The myth does have some basis in fact: We know that dopamine is involved in pleasure and desire, and that drug addiction causes long-term changes to the dopamine system that likely weaken our impulse control and draw our attention to reminders of drugs and drug-taking. There are subtle but important differences between these two statements, though. The former refers to an instant reaction to any pleasurable activity, while the latter indicates a possibly permanent change in how the brain reacts to the world owing to the use of substances which artificially alter it. There’s no direct one-to-one relationship between dopamine and addiction, and knowing that this particular brain chemical is released during an activity predicts nothing about how problematic the activity might be. As the dopamine system starts working when we encounter anything pleasurable, the popular myth would suggest everything we like could be addictive: reading books, scratching an itch, building model steamships out of matchsticks, whatever floats your boat. A recent article on extended and unresolved grieving for the New York Times cited a study on how dopamine is released when affected people looked at a picture of their late family member, suggesting that even thoughts of the deceased could be addictive.

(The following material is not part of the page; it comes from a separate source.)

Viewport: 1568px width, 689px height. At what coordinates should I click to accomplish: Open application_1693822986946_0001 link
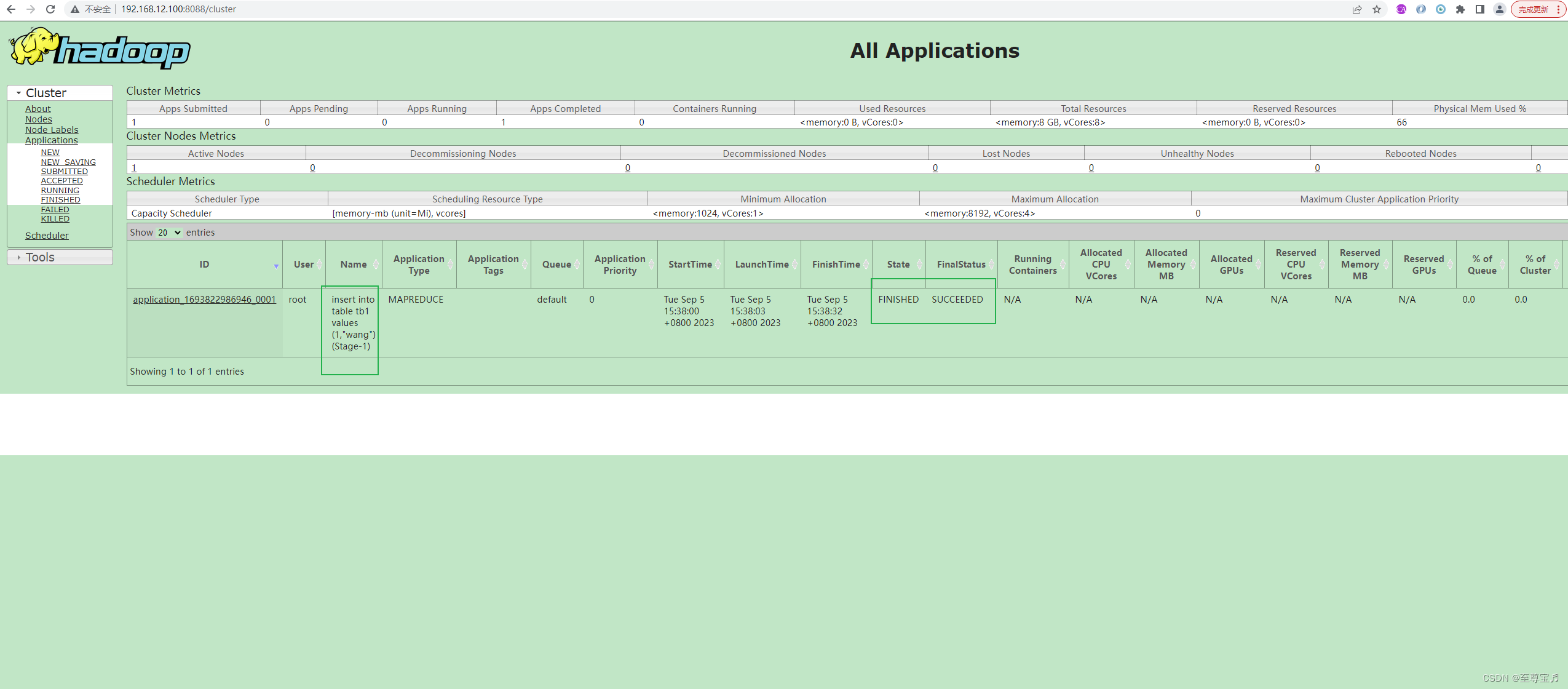pyautogui.click(x=204, y=300)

The fact that the dopamine fallacy is used to prop up our dubious assumptions rather than test them can be seen in how some pleasurable, repetitive, and likely dopamine-fueled behaviors are never described as an addiction. A study by psychologists Kirk Wakefield and Daniel Wann found that while most sports fans are well-adjusted, others are preoccupied with their fandom, excessively motivated to follow their team, and abusive in response to outcomes on the field. What’s more, sports fandom has a clear and well-researched link to violence, social disorder, and alcohol abuse. But despite the fact that following a sports team could have serious personal and social consequences, and seems to fulfill all the criteria for a diagnosis of behavioral addiction, it is never considered as such. Being a fan of an online computer game, however, can get you placed in an expensive private clinic for “addiction therapy.”
Currently, we are concerned about young people using the Internet, eating too much, spending irresponsibly, and being promiscuous, and these worries are being expressed in the language of addiction. The medical terminology helps us to believe we’re avoiding moralization or blame, and popular science has given us a sound bite of pseudo-neurology to support our prejudices. For these problems, addiction is little more than a fig leaf for a realistic understanding that would address why people return to unhelpful ways of coping with isolation, stress, and depression. Instead, we prefer to rely on a trite and unhelpful catch-all label that prevents people from getting appropriate help for their difficulties. We need to break the addiction habit, before it breaks us.